Suite à une « déclaration d’amitié et de coopération » entre la France et l’Union des Comores, signée le 21 juin 2013 à l’Elysée par les présidents de ces deux pays, des groupes de travail se sont mis en place afin de refonder les relations bilatérales, malgré le différend historique entre les deux pays. Les deux présidents se sont engagés à prendre des mesures pour mettre fin aux drames en mer, à étudier les questions de sécurité maritime, à passer des accords d’entraide judiciaire en matière pénale et à créer, aux Comores, les conditions d’un développement plus harmonieux.

La première réunion du haut conseil paritaire entre la France et l’Union des Comores s’est tenue à Paris les 28 et 29 novembre 2013 alors que sur place, à Mayotte, les associations de défense des droits des étrangers continuent à dénoncer les expulsions arbitraires et les dérives de la politique française d’immigration appliquée aux Comoriens.
Il est prévu que la prochaine réunion du haut conseil se tienne aux Comores, en juillet 2014.
En août 2014, le Président Hollande participe au Sommet de la Commission de l’Océan Indien à Moroni.
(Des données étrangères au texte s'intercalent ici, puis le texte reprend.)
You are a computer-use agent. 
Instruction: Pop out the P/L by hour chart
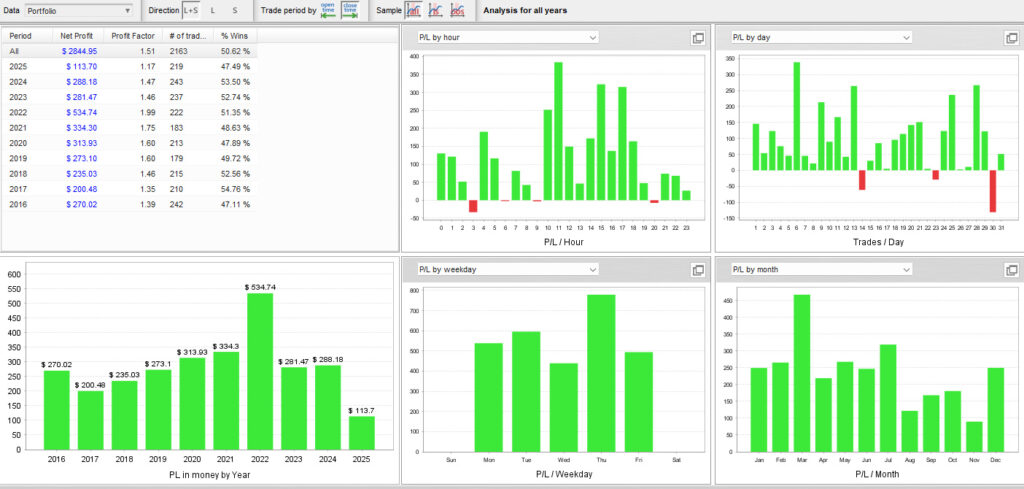point(698,38)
A l’occasion des différentes Commissions de l’Océan Indien, les représentants français et comoriens se sont rencontrés afin de discuter de la situation et de trouver un terrain d’entente.
Les relations entre les Comores et la France sont complexes, mais il faudra bien trouver une solution politique pour que la libre circulation soit rétablie entre toutes les îles de cet archipel.
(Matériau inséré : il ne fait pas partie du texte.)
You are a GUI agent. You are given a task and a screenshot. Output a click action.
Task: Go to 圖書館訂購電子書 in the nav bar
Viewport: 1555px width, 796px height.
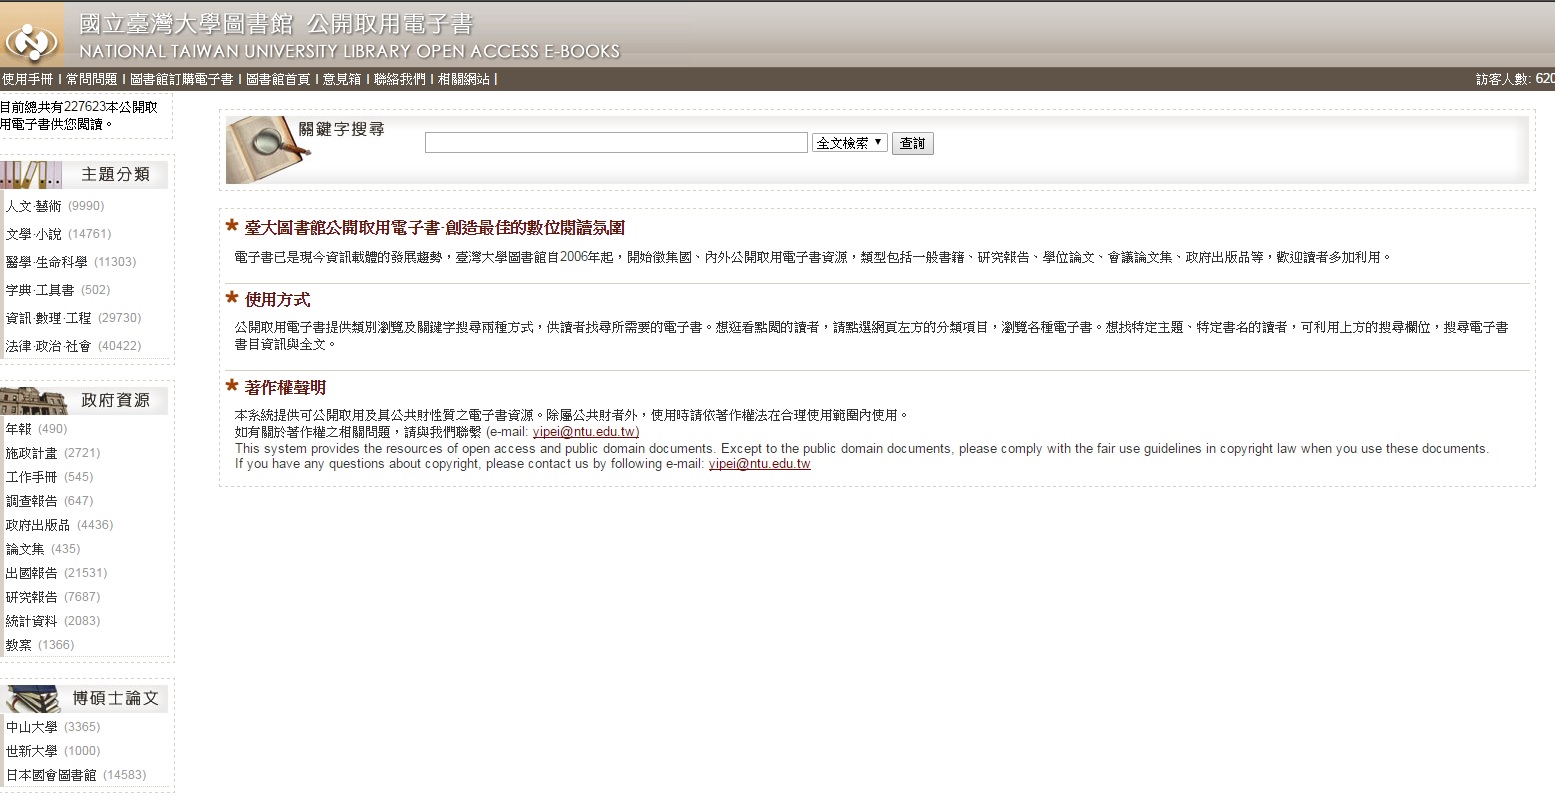point(181,79)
En juin 2017, le Président Emmanuel Macron, en déplacement en Bretagne, choque l’opinion en plaisantant au sujet des embarcations de fortune, les kwassa kwassa, sur lesquelles de nombreux migrants périssent chaque jour en tentant de rejoindre Mayotte. Frôlant l’incident diplomatique, le Président français et le Président comorien ont convenu de « travailler dans un esprit d’apaisement [3] » afin de maintenir des relations jugées « indispensables pour leur deux pays [4] ».
Il a aussi été question de « renforcer la coopération dans tous les domaines entre les Comores et la France pour empêcher de nouveaux drames humains » et de surmonter les « contentieux qui ont divisé les deux pays pendant des décennies » [5].